INSTRUCTIONS TO FOLLOW:
Having found the line containing "Task: Click the clock icon beside 1h 25mins" in the records below, copy that line and each later one exactly, dropping pictures.

Saved data entries
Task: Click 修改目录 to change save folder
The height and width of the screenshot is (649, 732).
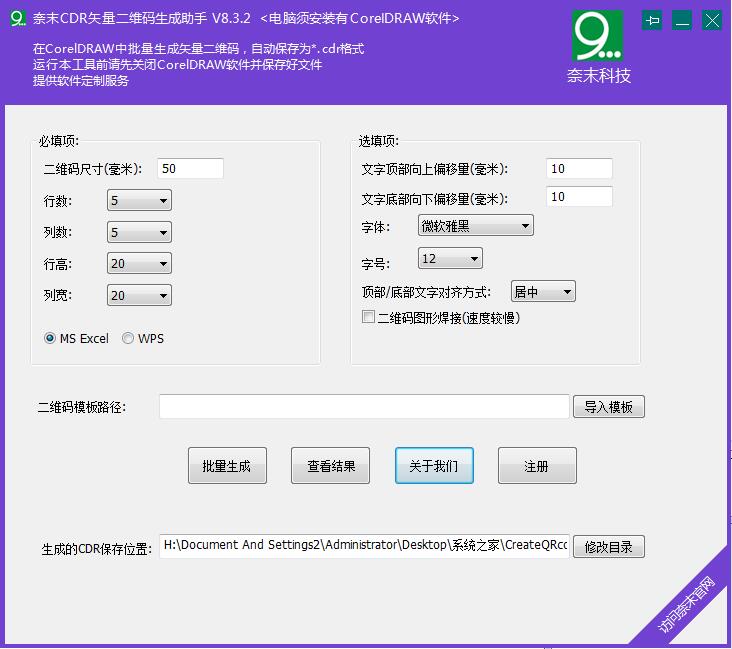Action: (x=608, y=547)
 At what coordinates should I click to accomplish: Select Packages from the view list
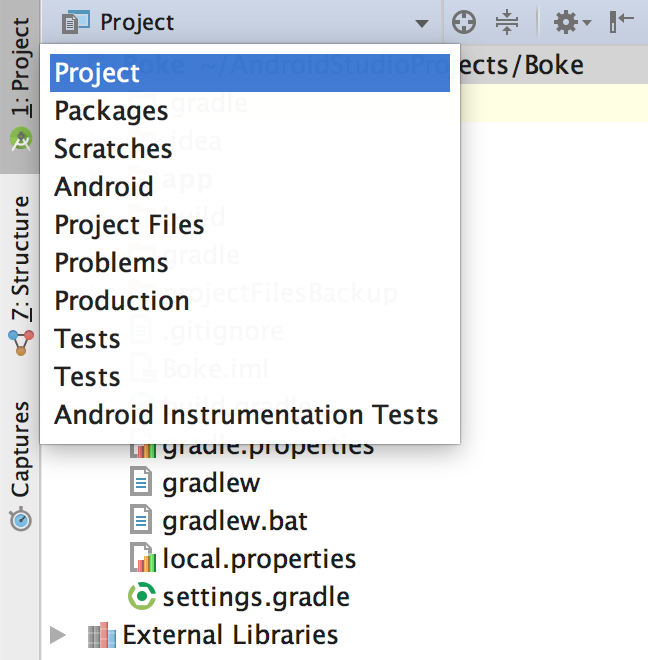click(x=111, y=111)

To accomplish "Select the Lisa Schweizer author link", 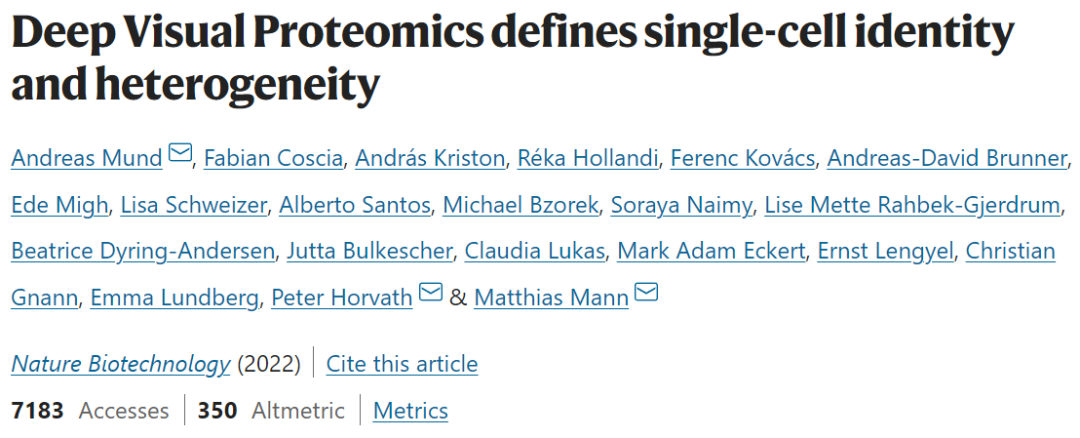I will [x=193, y=204].
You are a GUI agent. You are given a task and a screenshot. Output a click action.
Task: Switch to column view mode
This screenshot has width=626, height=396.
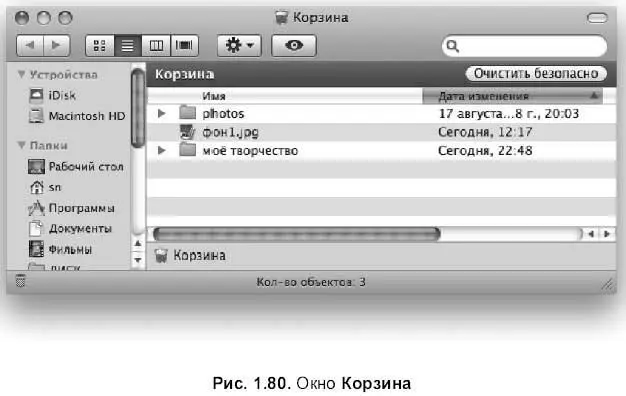[x=156, y=46]
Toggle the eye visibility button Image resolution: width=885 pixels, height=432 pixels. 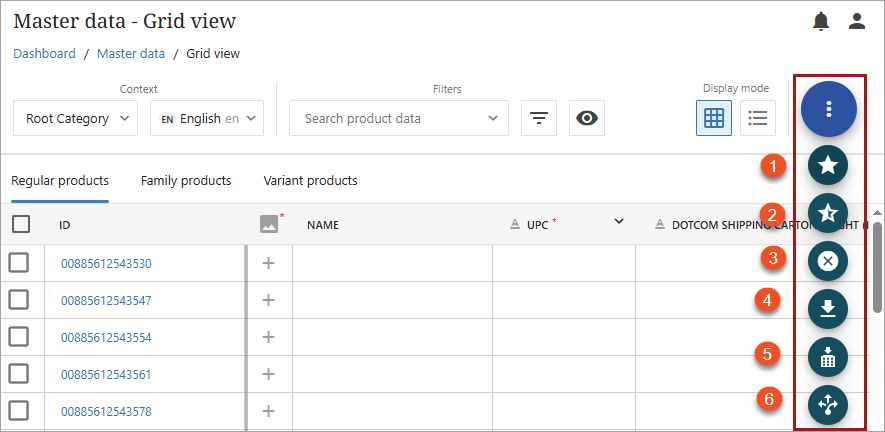587,118
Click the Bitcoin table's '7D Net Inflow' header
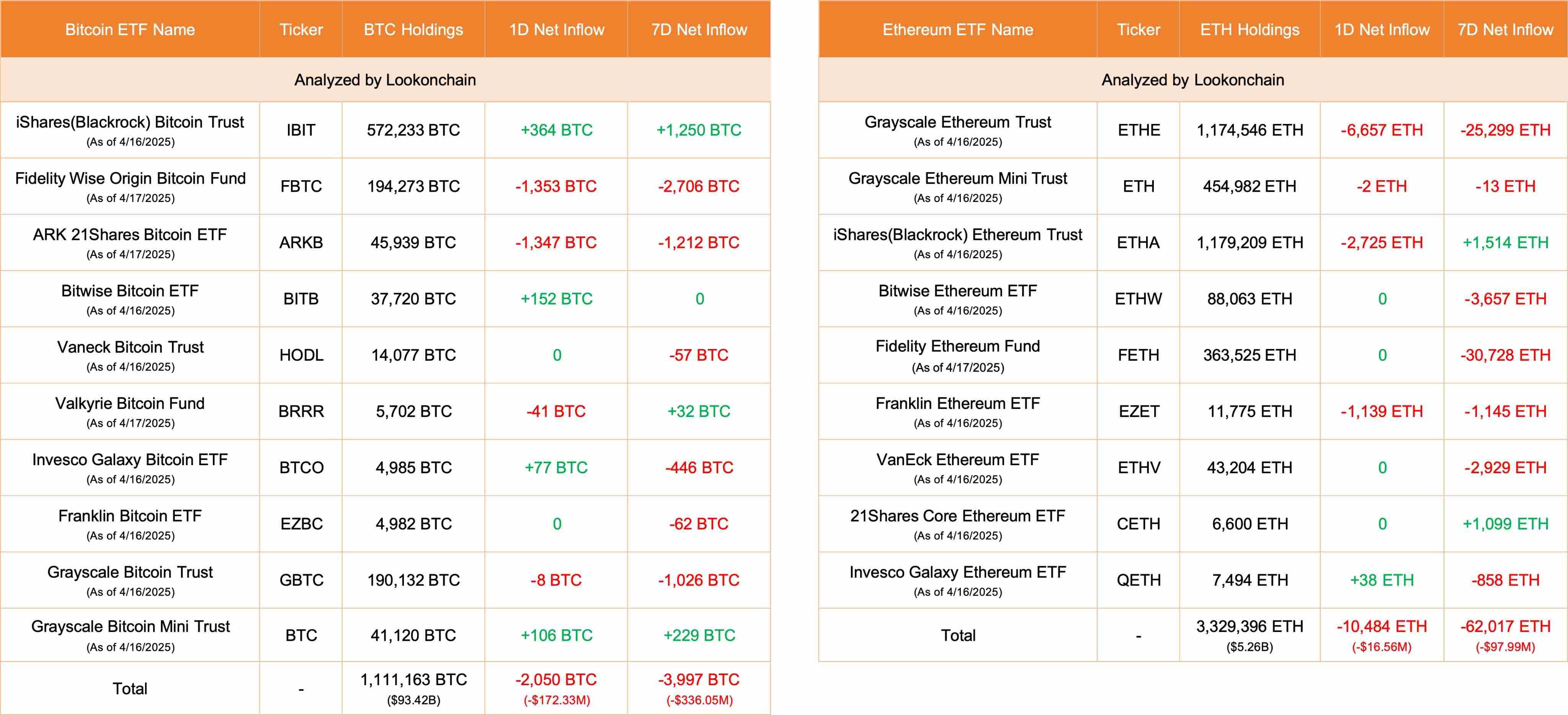The image size is (1568, 715). point(699,30)
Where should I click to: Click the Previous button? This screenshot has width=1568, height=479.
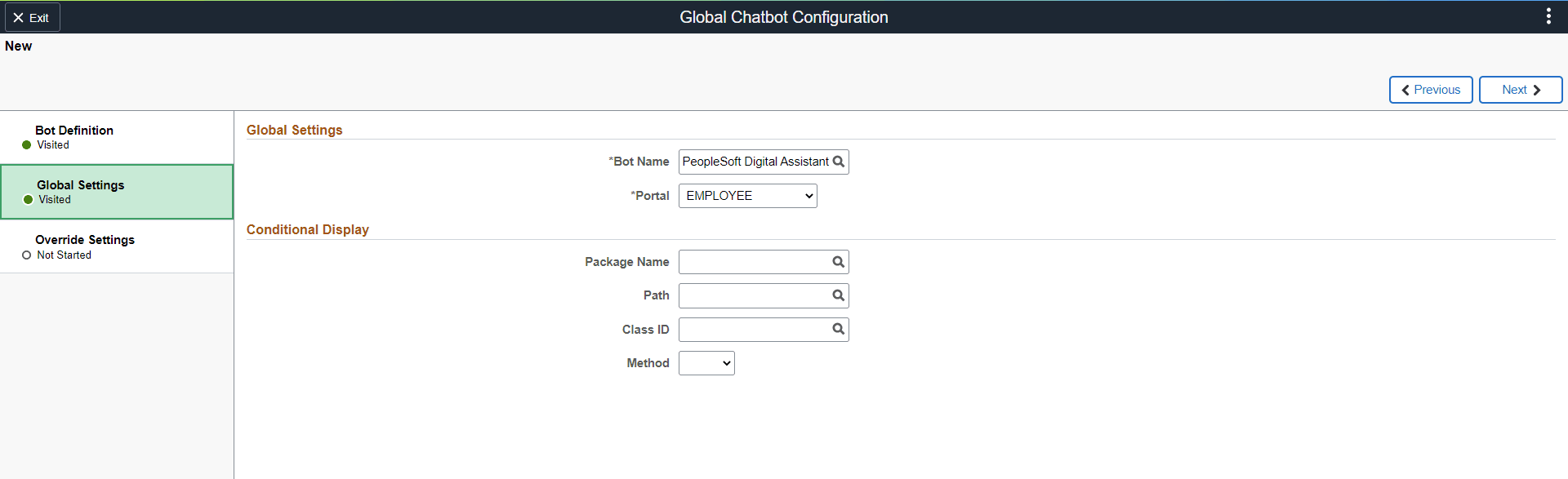click(1431, 90)
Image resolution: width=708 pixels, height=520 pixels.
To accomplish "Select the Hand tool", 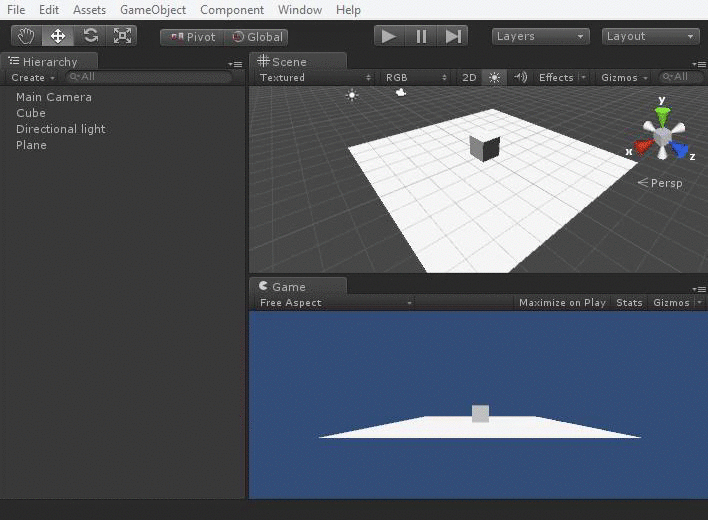I will click(26, 36).
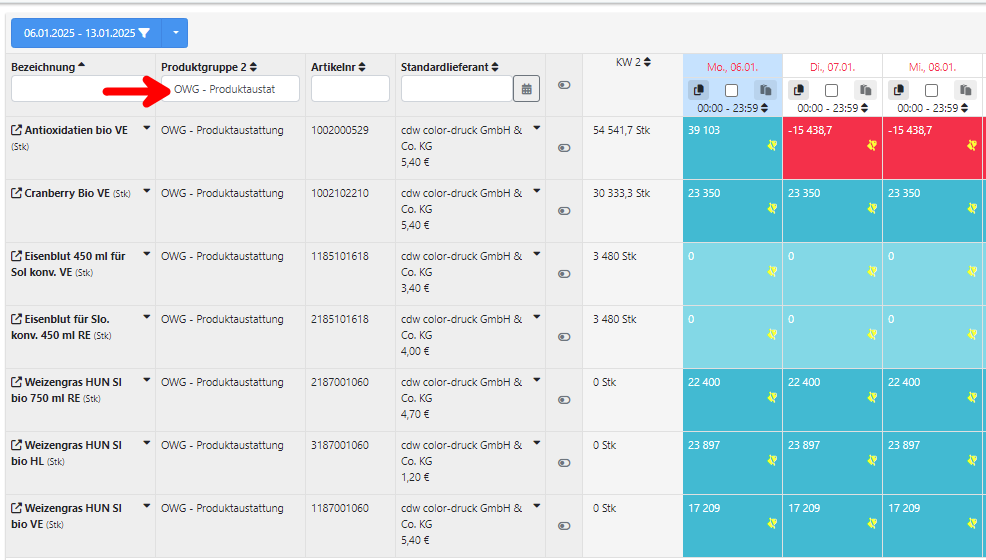This screenshot has height=560, width=986.
Task: Open external link icon for Cranberry Bio VE
Action: point(16,194)
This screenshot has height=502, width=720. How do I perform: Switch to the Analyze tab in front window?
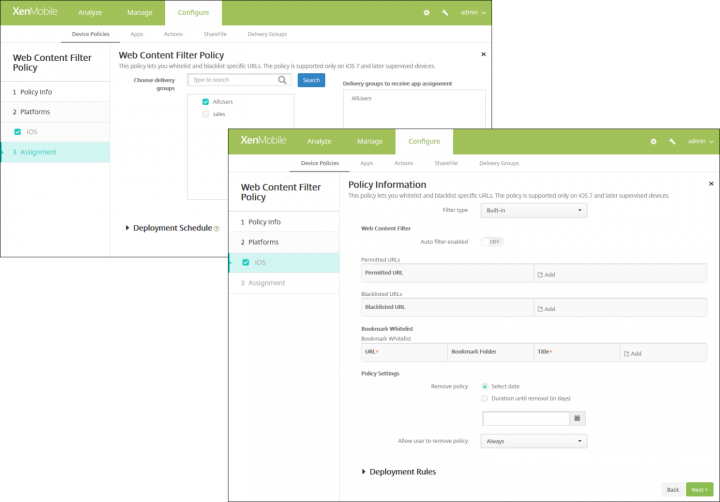[x=319, y=142]
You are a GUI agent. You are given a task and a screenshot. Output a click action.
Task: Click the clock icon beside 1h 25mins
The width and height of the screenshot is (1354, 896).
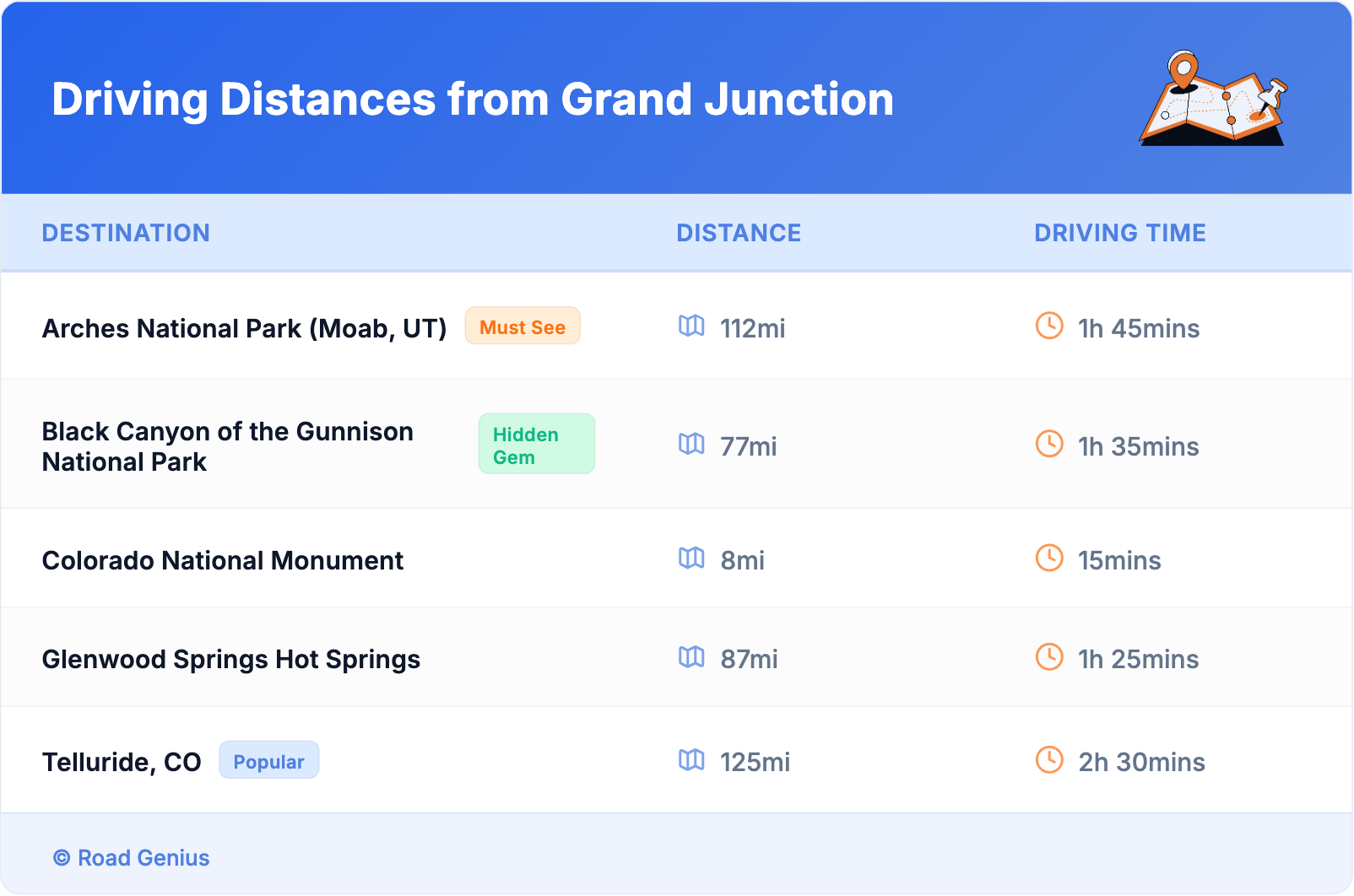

WRITTEN SOLUTION:
Task: Click the clock icon beside 1h 25mins
The width and height of the screenshot is (1354, 896).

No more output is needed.